--- Stored records ---
┌──

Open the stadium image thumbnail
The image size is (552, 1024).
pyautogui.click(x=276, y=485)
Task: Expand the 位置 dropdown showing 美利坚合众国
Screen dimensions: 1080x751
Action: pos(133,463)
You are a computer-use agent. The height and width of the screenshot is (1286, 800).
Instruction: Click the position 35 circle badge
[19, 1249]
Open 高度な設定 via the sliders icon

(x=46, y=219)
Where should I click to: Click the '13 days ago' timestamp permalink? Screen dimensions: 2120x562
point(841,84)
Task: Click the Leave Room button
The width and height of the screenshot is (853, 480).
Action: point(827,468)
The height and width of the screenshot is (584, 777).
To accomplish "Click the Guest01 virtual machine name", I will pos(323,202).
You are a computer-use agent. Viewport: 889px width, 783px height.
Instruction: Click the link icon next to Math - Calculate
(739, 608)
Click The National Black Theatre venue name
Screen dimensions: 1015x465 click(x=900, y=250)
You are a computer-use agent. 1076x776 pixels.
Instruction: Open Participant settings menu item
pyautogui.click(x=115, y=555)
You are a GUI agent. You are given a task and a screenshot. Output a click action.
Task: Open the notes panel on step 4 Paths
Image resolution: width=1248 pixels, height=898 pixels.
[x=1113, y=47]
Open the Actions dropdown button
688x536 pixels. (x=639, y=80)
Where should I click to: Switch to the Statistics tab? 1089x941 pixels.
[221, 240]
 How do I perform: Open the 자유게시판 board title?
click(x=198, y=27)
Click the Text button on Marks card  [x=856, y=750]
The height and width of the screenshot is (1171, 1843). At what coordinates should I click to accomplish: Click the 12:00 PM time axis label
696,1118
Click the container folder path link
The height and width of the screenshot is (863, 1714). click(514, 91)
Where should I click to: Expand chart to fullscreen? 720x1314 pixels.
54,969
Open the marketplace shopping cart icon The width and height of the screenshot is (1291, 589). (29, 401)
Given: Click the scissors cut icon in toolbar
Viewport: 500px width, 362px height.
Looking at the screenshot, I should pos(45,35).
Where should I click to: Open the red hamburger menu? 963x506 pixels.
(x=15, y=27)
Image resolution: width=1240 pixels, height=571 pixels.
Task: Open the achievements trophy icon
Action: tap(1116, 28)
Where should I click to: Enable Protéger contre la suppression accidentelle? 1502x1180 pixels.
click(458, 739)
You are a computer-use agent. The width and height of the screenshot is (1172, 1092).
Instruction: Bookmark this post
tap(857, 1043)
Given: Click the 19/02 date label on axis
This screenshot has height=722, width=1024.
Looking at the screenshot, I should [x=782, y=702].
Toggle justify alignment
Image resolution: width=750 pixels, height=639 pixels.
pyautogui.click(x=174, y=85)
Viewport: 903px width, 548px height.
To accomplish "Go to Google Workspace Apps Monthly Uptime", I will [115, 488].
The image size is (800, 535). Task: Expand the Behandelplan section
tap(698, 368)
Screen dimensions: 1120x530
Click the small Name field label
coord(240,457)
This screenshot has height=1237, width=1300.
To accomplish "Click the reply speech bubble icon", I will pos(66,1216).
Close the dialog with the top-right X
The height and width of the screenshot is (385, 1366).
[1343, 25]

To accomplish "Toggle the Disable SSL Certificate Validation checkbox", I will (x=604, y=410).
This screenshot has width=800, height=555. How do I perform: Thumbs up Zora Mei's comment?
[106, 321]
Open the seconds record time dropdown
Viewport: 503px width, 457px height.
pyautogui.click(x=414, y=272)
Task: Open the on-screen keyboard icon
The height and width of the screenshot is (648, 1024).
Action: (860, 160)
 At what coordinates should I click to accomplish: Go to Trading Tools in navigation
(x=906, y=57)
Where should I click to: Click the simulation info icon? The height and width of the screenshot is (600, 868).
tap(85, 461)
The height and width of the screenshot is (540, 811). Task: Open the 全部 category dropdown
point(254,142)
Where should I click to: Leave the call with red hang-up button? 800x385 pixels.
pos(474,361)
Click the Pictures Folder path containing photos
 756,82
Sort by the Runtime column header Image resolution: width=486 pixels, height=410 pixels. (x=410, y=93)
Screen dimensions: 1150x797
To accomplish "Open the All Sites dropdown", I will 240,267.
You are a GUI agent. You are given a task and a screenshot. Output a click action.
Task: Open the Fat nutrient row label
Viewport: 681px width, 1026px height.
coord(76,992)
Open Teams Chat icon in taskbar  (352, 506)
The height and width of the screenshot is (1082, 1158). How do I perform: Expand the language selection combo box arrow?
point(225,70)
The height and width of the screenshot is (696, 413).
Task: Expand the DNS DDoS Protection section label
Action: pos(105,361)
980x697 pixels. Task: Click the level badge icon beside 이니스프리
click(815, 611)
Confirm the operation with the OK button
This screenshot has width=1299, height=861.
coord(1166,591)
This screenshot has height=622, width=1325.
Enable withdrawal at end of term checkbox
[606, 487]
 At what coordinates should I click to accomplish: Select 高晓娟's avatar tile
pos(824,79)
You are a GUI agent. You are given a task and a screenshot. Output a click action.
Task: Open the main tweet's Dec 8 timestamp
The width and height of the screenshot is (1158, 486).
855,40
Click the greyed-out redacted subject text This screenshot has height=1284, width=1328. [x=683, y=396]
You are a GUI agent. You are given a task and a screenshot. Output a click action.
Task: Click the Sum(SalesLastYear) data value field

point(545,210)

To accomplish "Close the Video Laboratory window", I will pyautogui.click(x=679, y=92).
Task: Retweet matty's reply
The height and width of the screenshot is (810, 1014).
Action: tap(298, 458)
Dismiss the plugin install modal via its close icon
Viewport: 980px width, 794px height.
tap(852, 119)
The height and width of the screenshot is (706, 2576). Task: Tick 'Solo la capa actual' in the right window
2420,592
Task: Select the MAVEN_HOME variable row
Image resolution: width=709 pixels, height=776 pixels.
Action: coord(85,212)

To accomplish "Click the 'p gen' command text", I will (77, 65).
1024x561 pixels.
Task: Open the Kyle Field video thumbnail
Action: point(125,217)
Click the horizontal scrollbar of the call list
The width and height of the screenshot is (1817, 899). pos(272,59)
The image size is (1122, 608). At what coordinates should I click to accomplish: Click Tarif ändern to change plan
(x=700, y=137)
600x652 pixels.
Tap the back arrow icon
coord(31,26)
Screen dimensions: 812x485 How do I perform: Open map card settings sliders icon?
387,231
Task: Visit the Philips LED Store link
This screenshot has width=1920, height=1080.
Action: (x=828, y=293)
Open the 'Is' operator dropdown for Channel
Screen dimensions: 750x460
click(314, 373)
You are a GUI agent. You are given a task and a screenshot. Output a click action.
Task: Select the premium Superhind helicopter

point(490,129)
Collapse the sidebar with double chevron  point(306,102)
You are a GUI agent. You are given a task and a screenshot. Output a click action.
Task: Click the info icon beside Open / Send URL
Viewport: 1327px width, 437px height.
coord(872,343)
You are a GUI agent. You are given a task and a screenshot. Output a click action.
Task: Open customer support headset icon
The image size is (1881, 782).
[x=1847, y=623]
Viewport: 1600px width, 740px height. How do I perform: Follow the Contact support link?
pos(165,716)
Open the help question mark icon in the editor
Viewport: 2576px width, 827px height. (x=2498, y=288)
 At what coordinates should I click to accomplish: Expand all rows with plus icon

└──

--- Task objective ---
A count is needed of the lines in this data that contain "reply"; give the number and no other text.

--- Worked solution ---
2